>>>>>

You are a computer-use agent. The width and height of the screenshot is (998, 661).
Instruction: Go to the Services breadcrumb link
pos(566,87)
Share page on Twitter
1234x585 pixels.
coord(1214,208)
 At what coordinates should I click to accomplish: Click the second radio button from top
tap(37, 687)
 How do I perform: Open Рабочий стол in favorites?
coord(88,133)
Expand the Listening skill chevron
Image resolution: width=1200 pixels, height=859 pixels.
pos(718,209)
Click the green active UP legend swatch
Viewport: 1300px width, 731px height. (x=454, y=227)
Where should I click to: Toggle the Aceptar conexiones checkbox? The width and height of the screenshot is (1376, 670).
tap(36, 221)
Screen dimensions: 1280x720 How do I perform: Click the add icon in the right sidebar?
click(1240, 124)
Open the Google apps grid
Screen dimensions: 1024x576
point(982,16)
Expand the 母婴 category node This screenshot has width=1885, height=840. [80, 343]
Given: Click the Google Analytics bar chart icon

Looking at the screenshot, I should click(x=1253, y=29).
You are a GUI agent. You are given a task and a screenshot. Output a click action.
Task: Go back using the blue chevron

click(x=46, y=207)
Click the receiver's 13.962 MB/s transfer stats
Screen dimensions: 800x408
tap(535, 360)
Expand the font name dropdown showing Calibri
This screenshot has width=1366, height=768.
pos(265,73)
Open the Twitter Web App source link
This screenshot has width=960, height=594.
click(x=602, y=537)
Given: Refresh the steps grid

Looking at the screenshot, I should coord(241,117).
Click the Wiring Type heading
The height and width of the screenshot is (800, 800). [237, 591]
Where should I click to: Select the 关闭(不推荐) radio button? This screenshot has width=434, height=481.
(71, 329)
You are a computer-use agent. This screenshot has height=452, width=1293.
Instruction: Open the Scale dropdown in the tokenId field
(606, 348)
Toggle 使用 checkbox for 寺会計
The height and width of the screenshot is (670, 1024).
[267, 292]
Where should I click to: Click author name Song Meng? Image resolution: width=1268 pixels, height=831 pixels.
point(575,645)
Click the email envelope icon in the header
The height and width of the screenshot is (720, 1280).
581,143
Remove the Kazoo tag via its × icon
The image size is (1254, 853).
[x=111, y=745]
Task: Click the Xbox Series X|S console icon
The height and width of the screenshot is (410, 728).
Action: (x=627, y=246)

<<<<<

* WHAT IS EXPECTED *
Return every line above in which the string "agent" occurs.

* WRITTEN REPLY *
You are a computer-use agent. The width and height of the screenshot is (998, 661).
You are a GUI agent. You are given a task and a screenshot. Output a click action.
You are a computer-use agent. This screenshot has height=452, width=1293.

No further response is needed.